In the fall of 1970, Bill signed up for Rosenhan’s seminar on psychopathology. Bill adored Rosenhan from moment one, using words like “charming” and “charismatic” to describe him. “When you talked to David, you felt like you were the most important person in the world,” Bill said. Small seminar classes showcased Rosenhan at his most riveting, especially when he lectured about his time undercover as a patient. It was only in the retelling that Bill realized Rosenhan was recruiting. He was subtle about it, but his intention was clear, at least in retrospect: “You would want to be involved in almost anything that David was doing,” Bill said.
I was a little surprised, I admit, by Bill’s characterization of how little preparation went into his hospitalization, which was not the way Rosenhan portrayed the process. Rosenhan talked about weeks of prepping: going over backstories, teaching data collection methods, establishing the basics of life on the ward, but Bill recalled none of this. Rosenhan showed him how to cheek pills, which was basically: “You just put it in your mouth, close your mouth, slip it under your tongue, sip the water, walk aimlessly around for a couple of minutes, and then go into the bathroom and spit it into the toilet,” Bill said. It wasn’t exactly thorough advice; nor was it airtight.
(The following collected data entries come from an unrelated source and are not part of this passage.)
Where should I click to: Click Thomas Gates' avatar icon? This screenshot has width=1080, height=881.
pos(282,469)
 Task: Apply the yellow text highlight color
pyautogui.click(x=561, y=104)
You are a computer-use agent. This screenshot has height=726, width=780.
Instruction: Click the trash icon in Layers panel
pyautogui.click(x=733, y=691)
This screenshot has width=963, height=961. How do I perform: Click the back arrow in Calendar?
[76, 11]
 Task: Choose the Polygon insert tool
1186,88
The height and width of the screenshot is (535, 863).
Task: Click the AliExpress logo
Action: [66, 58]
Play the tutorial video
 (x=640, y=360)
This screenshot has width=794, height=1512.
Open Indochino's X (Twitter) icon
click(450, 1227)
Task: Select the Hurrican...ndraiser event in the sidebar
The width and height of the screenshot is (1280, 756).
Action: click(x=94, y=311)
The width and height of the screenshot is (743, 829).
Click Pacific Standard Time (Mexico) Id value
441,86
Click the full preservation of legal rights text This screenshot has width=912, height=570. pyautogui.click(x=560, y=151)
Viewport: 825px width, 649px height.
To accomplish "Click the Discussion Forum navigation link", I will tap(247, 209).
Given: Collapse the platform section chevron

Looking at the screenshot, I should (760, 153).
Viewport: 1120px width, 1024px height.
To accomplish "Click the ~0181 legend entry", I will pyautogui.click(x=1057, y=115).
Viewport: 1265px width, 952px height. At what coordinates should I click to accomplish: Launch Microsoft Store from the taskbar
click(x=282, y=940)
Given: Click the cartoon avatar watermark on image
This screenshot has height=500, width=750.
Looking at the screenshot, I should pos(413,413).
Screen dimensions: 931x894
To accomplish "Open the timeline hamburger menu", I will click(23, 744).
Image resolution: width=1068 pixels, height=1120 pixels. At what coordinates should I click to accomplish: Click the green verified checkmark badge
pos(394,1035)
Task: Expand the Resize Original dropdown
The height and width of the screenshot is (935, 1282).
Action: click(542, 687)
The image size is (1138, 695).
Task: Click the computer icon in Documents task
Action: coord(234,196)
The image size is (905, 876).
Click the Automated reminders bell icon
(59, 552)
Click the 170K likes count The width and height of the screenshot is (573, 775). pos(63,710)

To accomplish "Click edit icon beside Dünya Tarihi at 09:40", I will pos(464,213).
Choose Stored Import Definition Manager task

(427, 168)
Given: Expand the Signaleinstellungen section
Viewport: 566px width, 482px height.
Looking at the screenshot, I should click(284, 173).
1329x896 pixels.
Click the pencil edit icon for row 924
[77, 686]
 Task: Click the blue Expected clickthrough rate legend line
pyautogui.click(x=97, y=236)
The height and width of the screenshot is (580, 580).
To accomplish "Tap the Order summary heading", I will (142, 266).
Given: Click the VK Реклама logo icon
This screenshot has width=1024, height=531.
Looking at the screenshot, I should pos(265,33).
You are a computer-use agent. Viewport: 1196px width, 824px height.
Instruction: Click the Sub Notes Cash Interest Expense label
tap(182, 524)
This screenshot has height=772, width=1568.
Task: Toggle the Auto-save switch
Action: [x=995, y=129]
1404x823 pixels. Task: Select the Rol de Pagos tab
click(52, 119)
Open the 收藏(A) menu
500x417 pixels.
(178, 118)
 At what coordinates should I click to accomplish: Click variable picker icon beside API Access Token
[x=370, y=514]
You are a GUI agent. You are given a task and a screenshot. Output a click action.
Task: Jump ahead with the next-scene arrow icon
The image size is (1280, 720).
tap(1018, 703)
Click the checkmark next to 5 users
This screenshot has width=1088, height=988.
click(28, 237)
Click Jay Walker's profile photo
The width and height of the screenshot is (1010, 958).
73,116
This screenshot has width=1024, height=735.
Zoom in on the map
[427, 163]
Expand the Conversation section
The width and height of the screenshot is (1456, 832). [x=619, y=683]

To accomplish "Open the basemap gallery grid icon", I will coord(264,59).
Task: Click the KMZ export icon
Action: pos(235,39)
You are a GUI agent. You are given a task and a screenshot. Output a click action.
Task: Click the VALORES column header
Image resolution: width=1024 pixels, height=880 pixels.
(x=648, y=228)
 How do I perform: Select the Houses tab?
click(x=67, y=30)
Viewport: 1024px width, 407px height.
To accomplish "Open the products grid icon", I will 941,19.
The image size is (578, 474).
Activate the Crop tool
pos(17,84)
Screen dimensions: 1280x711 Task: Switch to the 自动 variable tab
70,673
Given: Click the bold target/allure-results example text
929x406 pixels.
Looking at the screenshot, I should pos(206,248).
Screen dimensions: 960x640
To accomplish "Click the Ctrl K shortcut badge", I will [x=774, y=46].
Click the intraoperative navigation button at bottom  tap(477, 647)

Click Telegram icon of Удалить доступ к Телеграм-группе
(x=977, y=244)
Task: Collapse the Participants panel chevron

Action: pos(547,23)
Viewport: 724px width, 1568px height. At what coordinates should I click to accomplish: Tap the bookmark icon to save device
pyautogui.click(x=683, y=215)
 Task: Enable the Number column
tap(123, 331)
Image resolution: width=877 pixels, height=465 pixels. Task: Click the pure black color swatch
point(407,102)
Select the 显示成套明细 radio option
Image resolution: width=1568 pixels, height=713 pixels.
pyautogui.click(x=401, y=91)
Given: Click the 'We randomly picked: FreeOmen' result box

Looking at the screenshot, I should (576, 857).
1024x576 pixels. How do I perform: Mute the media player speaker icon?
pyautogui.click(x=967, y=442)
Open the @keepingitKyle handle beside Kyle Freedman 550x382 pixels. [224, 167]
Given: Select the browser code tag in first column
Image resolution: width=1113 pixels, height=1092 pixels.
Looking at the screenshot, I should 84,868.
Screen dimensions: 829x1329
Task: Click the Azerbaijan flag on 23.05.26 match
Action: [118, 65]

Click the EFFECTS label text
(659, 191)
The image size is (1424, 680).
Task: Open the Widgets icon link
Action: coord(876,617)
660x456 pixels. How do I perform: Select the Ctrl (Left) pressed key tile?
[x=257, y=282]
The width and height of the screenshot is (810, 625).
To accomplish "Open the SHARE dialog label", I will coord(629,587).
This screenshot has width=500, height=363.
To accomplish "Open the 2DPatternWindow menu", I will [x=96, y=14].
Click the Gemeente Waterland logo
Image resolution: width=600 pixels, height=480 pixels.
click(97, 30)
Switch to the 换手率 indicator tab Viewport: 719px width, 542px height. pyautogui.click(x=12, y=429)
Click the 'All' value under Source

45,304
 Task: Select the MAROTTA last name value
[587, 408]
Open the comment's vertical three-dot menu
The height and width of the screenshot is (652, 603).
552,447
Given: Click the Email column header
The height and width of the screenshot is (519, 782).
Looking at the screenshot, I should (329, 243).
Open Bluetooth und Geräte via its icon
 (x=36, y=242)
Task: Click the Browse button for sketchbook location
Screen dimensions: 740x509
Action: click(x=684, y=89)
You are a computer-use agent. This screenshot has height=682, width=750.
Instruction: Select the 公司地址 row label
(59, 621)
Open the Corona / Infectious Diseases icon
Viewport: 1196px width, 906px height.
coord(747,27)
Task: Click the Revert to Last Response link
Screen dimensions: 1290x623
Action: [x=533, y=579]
Perhaps this was why Craig Haney, then a teaching assistant in Rosenhan’s psychopathology class who later worked with Philip Zimbardo on the famous prison study, declined Rosen
han’s offer to pose as a pseudopatient. “I didn’t want David to be my lifeline,” he said. But Bill saw it all through rosy, Rosenhan-filtered glasses. “The idea was that you go in and sort of experience it cold turkey as it were.”
Bill came up with the last name Dickson, a subtle dig at President Nixon (which explains why Rosenhan had misspelled Bill’s pseudonym as Bill Dixon in his notes, adding another layer of misdirection to my search for the others), and established a backstory. Bill remained a student but dropped his psychology focus and also his marriage so that if things went awry, a distance remained between the real Bill and the fake one.
Like Rosenhan, Bill didn’t actually believe he’d be admitted. In his book, Rosenhan repeatedly emphasized that Bill was “least likely” to be admitted because he was “a person with an enormous sense of balance.” His good humor, dry wit, and placid demeanor—his utter solidness—made it seem impossible that any psychiatrist would commit him. Maryon wasn’t as confident. “I was a nervous wreck,” she told me. Her imagination ran wild with images from the movie Snake Pit, where patients were neglected, shocked, and abused.
Bill had conducted enough research to know that Agnews State, which Rosenhan called Alma State, the hospital Rosenhan had chosen for him, didn’t just take in people off the street. He first had to drive twenty minutes to a community mental health facility in San Jose, where he would be observed to see if hospitalization was necessary, a new layer of protection added by the Lanterman-Petris-Short Act that was signed into law in 1967 by then-governor Ronald Reagan. The act, which went into full effect in California in 1972, intended to make it much more difficult to involuntarily hospitalize patients or hold them for an extended period of time.